BEGIN SOURCE EXTRACT

At the 75th Berlin International Film Festival
Still from Radu Jude's film Kontinental ’25, 2025, color, sound, 109 minutes.
Radu Jude, Kontinental ’25, 2025, color, sound, 109 minutes.

IT WAS ON THE EIGHTH DAY that I knew I’d caught it—when, at the noon press screening of Hong Sang-soo’s What Does That Nature Say to You (2025), I found myself contributing to the chorus of coughs: the dreaded Berlinale cold. Given the ongoing brutality of daily headlines, alongside the subzero winter chill, each time we made our way out of the cavernous dark of the cinema into the sickly light of day, it was as though the encroaching fascism of the world were eating its way into our bodies. The only solace for this sickness was the artificial warmth radiating from the screen.

For his part, Hong found a nice balance between cold and hot in this tale of a young poet visiting his girlfriend’s parents for the first time. While the director’s prolificacy—he sometimes makes up to three features a year—yields a certain formulaicness (strangers awkwardly meet, behave with excessive politeness to one another until they get drunk, at which point they explode), Nature still serves as an ironic commentary on enduring neo-Confucian social rigidities in Korean life and the human vulnerability that undergirds them. You either love or hate Hong’s films; I’m firmly in the former camp.

Hong Sang-soo, What Does that Nature Say to You, 2025, color, sound, 108 minutes. Ha Donghwa (Ha Seong-guk), Kim Junhee (Kang Soyi).

END SOURCE EXTRACT
BEGIN ROWS

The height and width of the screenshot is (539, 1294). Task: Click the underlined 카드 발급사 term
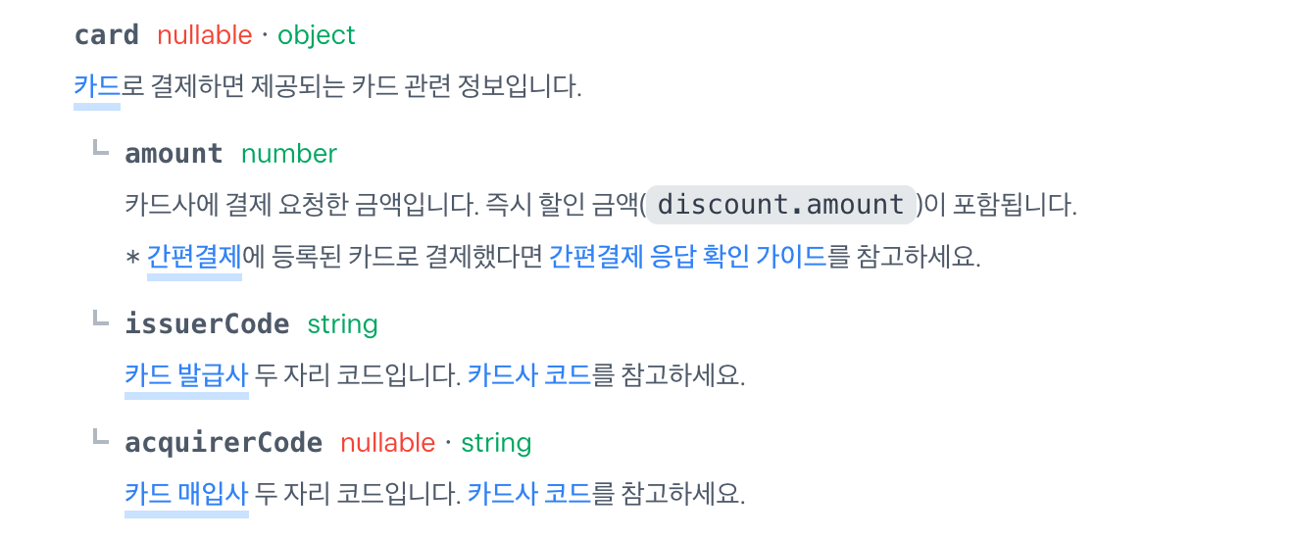[186, 375]
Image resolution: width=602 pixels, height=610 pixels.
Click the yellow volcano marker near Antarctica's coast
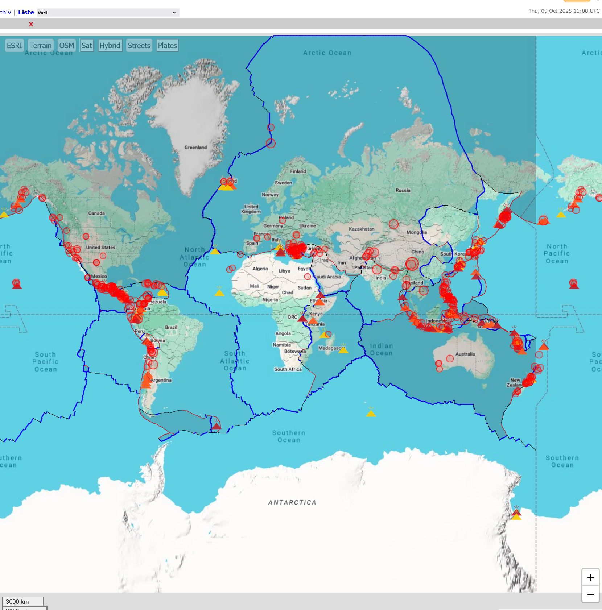coord(516,516)
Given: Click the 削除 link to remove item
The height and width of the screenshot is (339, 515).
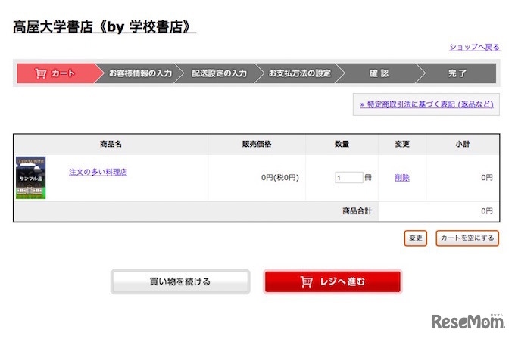Looking at the screenshot, I should pyautogui.click(x=402, y=178).
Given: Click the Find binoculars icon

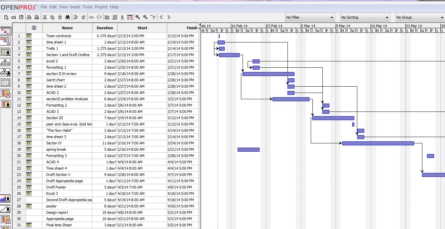Looking at the screenshot, I should click(x=67, y=17).
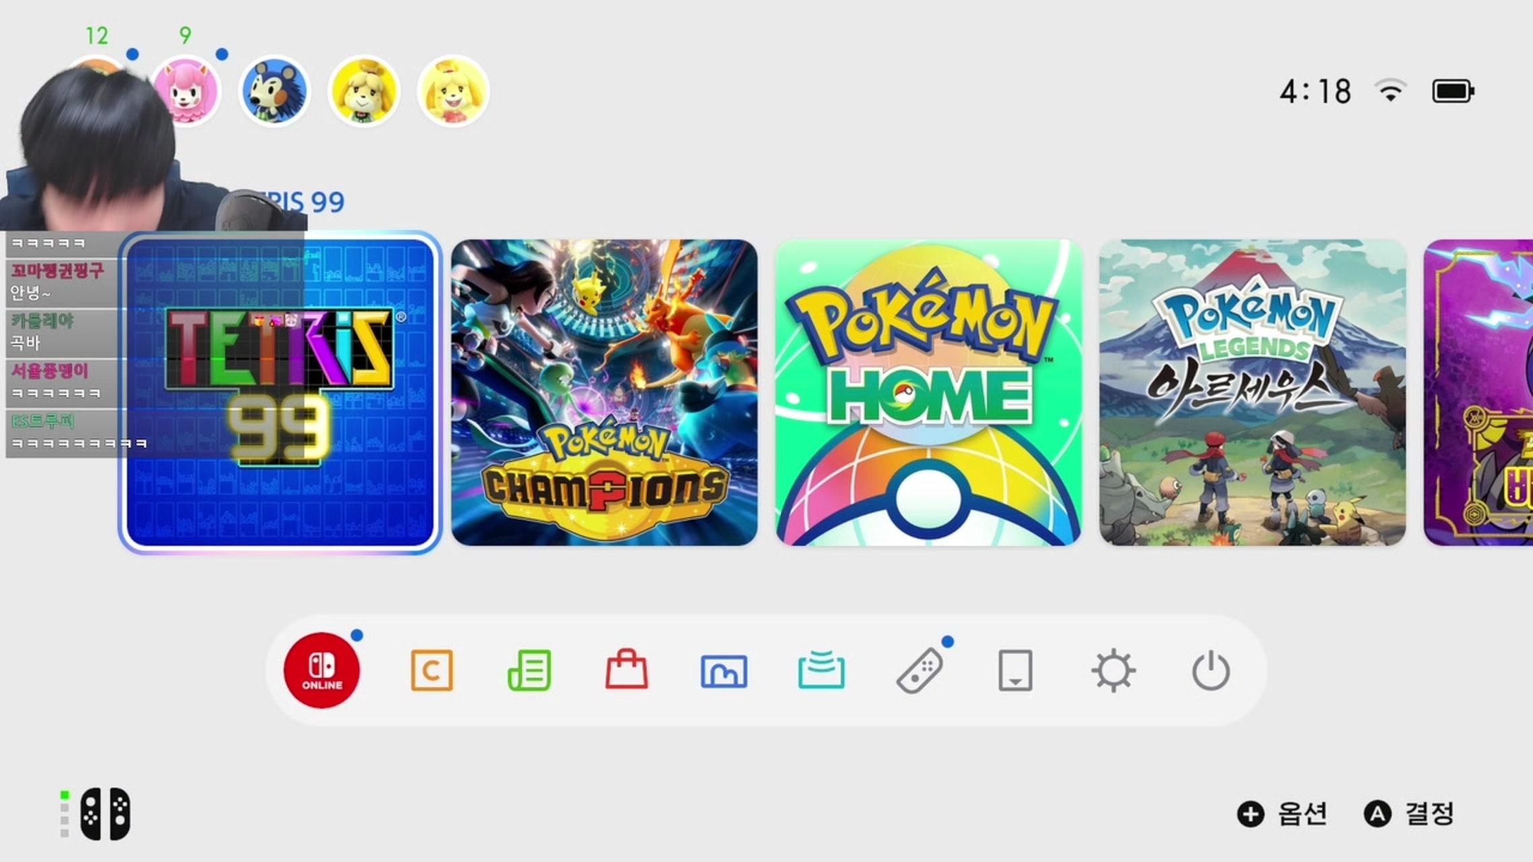Open the pink cat user profile
The width and height of the screenshot is (1533, 862).
(187, 91)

END ROWS

## TASKS AND EXERCISES
1. Please summarize the Berlinale review in two sentences.
2. Pick up the Berlinale review from where it stops and carry it on.

## ANSWERS TO THE PROBLEMS
1. On the festival's eighth day, during a press screening of Hong Sang-soo's What Does That Nature Say to You, the writer caught the dreaded Berlinale cold, amid grim headlines and subzero weather that made the world's encroaching fascism feel as if it were eating into the body, with the screen's warmth as the only solace. Hong's tale of a young poet meeting his girlfriend's parents balances cold and hot, and though his prolific output brings a certain formulaic quality, it still offers an ironic commentary on neo-Confucian social rigidities in Korean life and the human vulnerability beneath them, and the writer firmly loves his films.

2.
You’ll find a far harsher gaze at national interior issues from Radu Jude, whose hilarious, intellectual, and richly poetic excavations of his native Romania have positioned him as a festival favorite (his Badluck Banging or Loony Porn won the Golden Bear at the 2021 Berlinale). This year’s Kontinental ’25, which won the award for Best Screenplay, was another epic in miniature that deployed weaponized humor, deep empathy, grueling pathos, and sharp social critique in a manner so singular that it can only be described as Judeian. Set in Cluj-Napoca—the capital of Transylvania, a region that once belonged to Hungary—it follows Orsolya (Eszter Tompa), an ethnic-Hungarian bailiff tasked with evicting a homeless man from the basement of a building that has been acquired for redevelopment by a luxury-hotel chain. The man kills himself, spurring a crisis of conscience that trails Orsolya throughout the course of the story. Shot on an iPhone over ten days on a presumably nonexistent budget, Kontinental ’25 demonstrates how little is needed, resource-wise, when genius is at play.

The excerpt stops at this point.